Dans son intervention, le Délégué du Soudan avait émis des inquiétudes au sujet de certains projets instruits par le ministre du Sahara qui ont éveillé au Soudan une légitime émotion. Ces projets tendraient à inclure dans la zone de recherche et d’exploitation uniquement les territoires habités par les populations nomades et à en exclure systématiquement toutes les populations sédentaires, quelque soit l’emplacement de leurs villages.
«Une telle éventualité nous parait inacceptable. Car nous ne saurions, en aucun cas, admettre que les limites de la zone où s’exercera l’influence de l’organisation commune, dont les habitants bénéficieront ultérieurement de régimes spéciaux, soient fixées uniquement en fonction de considérations raciales», s’opposera Haïdara.
Le tracé devra être étudié, le Soudan y attache le plus grand prix, compte tenu essentiellement de la topographie des lieux, de la nature des terrains et des espérances qu’ils renferment. « Nomade à peau blanche, sédentaires de race noire, Soudanais les uns et les autres, doivent indifféremment être appelés, en tant que tels, à bénéficier des avantages que pourra éventuellement procurer l’inclusion dans le périmètre de l’organisation commune.
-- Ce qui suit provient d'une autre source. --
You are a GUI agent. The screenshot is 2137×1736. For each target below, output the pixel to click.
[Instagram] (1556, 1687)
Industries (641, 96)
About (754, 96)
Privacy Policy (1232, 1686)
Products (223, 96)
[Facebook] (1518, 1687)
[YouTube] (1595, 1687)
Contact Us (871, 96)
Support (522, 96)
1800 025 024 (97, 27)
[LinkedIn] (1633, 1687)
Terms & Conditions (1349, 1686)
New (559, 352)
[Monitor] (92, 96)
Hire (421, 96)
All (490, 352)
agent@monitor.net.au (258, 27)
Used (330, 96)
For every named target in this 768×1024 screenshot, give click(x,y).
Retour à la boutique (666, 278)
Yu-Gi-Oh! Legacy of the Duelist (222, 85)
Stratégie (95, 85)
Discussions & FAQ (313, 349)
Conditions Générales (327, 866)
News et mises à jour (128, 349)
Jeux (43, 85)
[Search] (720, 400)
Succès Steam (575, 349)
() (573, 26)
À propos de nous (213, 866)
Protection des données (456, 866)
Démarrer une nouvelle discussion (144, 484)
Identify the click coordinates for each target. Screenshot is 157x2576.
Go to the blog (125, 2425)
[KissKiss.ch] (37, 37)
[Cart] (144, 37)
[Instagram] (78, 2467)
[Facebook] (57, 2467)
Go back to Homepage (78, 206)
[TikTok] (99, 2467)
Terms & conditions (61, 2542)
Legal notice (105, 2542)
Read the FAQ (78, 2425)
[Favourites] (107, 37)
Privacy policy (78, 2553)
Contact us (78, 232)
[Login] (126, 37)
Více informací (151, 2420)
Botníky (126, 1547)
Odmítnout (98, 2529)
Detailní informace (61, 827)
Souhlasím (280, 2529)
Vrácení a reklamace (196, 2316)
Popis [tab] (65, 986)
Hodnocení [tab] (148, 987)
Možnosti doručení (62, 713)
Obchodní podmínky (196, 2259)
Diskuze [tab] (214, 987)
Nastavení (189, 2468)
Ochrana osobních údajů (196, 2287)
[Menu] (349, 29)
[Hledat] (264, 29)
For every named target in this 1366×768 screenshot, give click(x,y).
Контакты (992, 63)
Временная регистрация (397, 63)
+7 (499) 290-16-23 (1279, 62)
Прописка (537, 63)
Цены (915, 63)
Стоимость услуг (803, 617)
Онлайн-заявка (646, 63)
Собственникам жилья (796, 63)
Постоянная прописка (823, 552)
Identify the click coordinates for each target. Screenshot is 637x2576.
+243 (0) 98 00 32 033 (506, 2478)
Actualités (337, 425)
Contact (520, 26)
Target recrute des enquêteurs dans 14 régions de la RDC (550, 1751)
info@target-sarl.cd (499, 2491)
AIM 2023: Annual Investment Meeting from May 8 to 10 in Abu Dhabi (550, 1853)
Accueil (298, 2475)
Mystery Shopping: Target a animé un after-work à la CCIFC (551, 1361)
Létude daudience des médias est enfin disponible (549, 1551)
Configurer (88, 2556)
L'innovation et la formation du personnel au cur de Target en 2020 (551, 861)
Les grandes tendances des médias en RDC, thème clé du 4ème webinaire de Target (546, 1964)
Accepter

S’il en était autrement, le soudan verrait se diviser des populations» prévenait le Sénateur.
Malgré ces alertes, une campagne d’agitation malsaine orchestrée par la France a continué. Aujourd’hui, il y a, en fait, presque qu’une rupture entre sédentaires et nomades originaires des régions du nord et par ricochet les populations du sud.
D’accord en accord, le problème du nord a été déplacé
A l’époque, Mahamane Haïdara conseillait les Français à ne pas laisser ce danger prospérer si nous voulons éviter l’établissement d’un état d’anarchie au Nord-Soudan, actuel nord du Mali. Malheureusement il n’a pas été suivi par les autorités françaises accusées à tort où à raison d’être les instigateurs de ce à quoi nous assistons aujourd’hui. Il s’agit de la prétention de la création de la fantomatique Etat de l’Azawad. Une zone devenue le nid des terroristes et de toutes sortes de pratiques inhumaines.
Rappelons qu’hier comme aujourd’hui, la souveraineté et l’intégrité du Mali ont été toujours menacées. En 1958, le représentant de notre pays disait : « pour les diverses raisons que nous avons soulignées plus haut, considérant que l’indépendance politique et l’intégrité de notre Territoire ne sont pas suffisamment protégées par les textes édictés jusqu’à ce jour, le Soudan tient à réserver son accord quant au tracé des limites du périmètre saharien. Il nous apparaît donc que la loi du 10 janvier 1957 doit être aménagée pour renforcer le caractère d’organisme de coopération de l’organisation commune des régions sahariennes». Une fois de plus, il n’a pas été écouté. D’accord en accord, on a fait que déplacer les problèmes de la crise malienne. Le dernier en date qui sera probablement signé ce vendredi 15 mai a divisé les Maliens. En plus, il fera l’objet d’une signature unilatérale car, l’autre partie qui sème la terreur au nord du pays refuse d’adhérer à une éventuelle restauration de paix.